Objectives Introduction To explore the effect of amlodipine, atorvastatin, and their combination on the activated RANKL/RANK/OPG system, by investigating the changes of RANKL, RANK and OPG expression in SHR.
Methods 36-week-old SHR were randomly allocated into four groups: a vehicle-treated control group; an amlodipine (10 mg/kg/day)-treated group; an atorvastatin (10 mg/kg/day)-treated group; and a group treated with a combination of amlodipine and atorvastatin (both at 10 mg/kg/day). In addition, WKY rat was chose as control group of normal blood pressure. Drugs were administered by oral gavage every morning for a period of 12 weeks before hearts were harvested for analysis. Left ventricular mass index (LVMI) was assessed by morphology measurement. Western blot and RT-PCR was used to observe the protein and gene expression of RANKL, RANK and OPG.

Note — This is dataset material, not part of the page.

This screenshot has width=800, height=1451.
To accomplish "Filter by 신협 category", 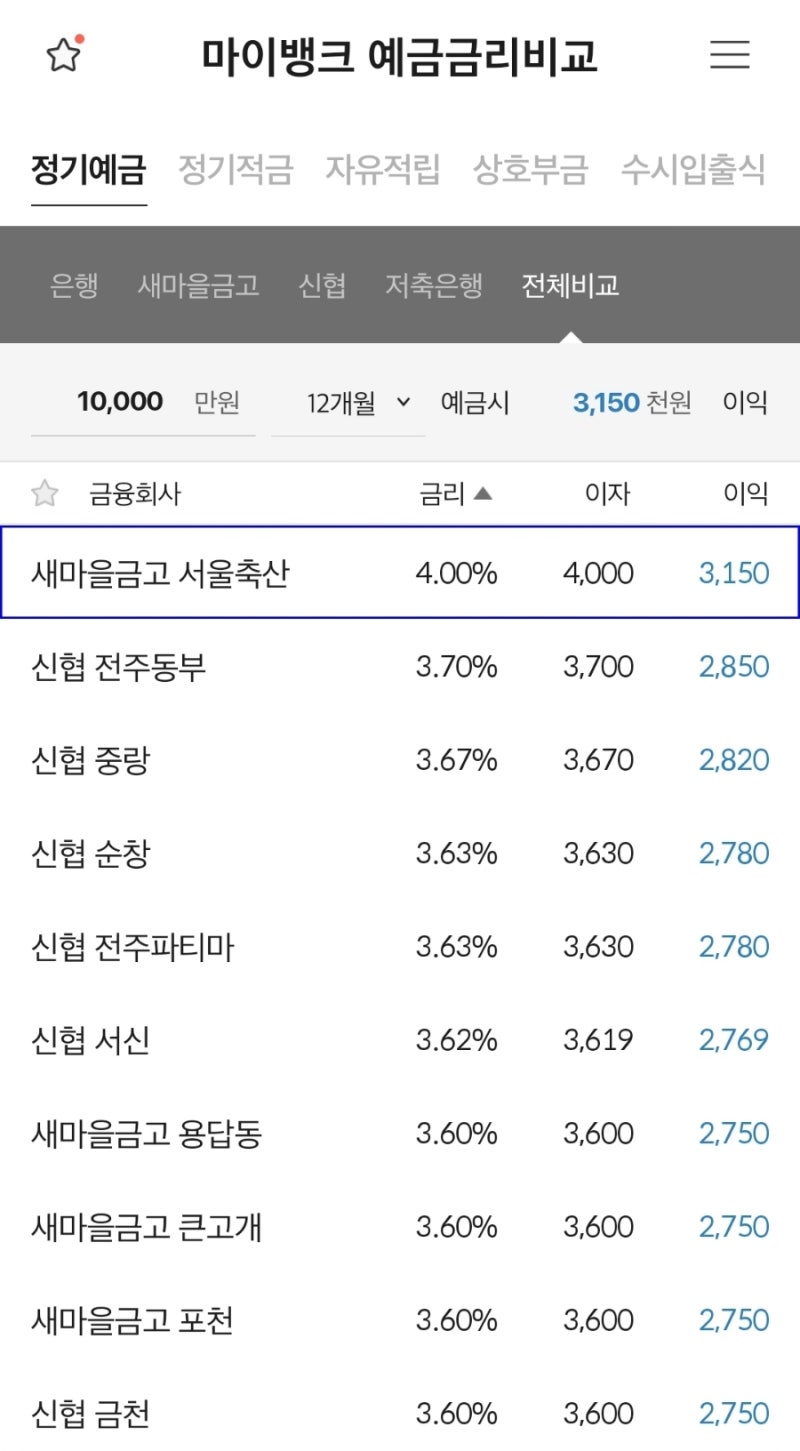I will coord(322,286).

Results LVMI in SHR was higher than that in WKY, and treatment with amlodipine or atorvastatin significantly decreased LVMI (each p<0.05). Furthermore, combination therapy had the best lowering effect (p<0.05). Western Blot and RT-PCR showed the protein and mRNA expression levels of RANKL and RANK as well as OPG in SHR control group were all obviously increased in contrast to that in WKY (each p<0.05). The protein and mRNA expression levels of RANKL and RANK in either amlodipine or atorvastatin alone groups were obviously reduced compared with that in SHR control group (each p<0.05). Furthermore, combination therapy reduced it further (each p<0.05).The protein and mRNA expression levels of OPG in either amlodipine or atorvastatin alone groups were obviously reduced compared with that in SHR control group (each P<0.05), but there was no difference among three different treatment (p>0.05).

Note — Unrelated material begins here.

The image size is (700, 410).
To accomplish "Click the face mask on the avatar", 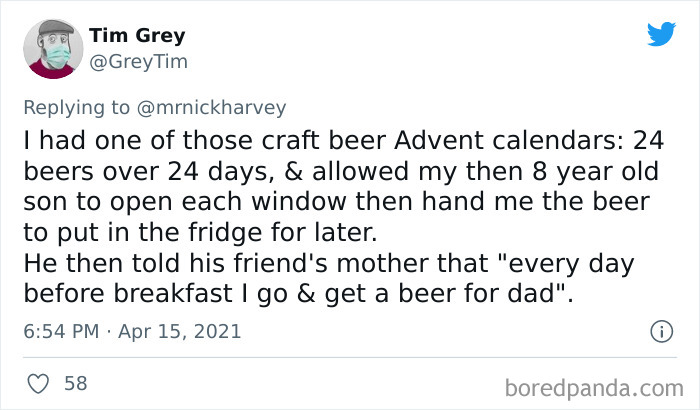I will 58,56.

Conclusions Both protein and mRNA expression of RANKL, RANK, and OPG in SHR were significantly enhanced compared with WKY, suggesting that the pathologic changes of ventricular remodelling may be associated with the activation of RANKL/RANK/OPG system. Amlodipine and atorvastatin may obviously reverse advanced cardiac hypertrophy by way of down regulation of the activated RANKL/ RANK/OPG system.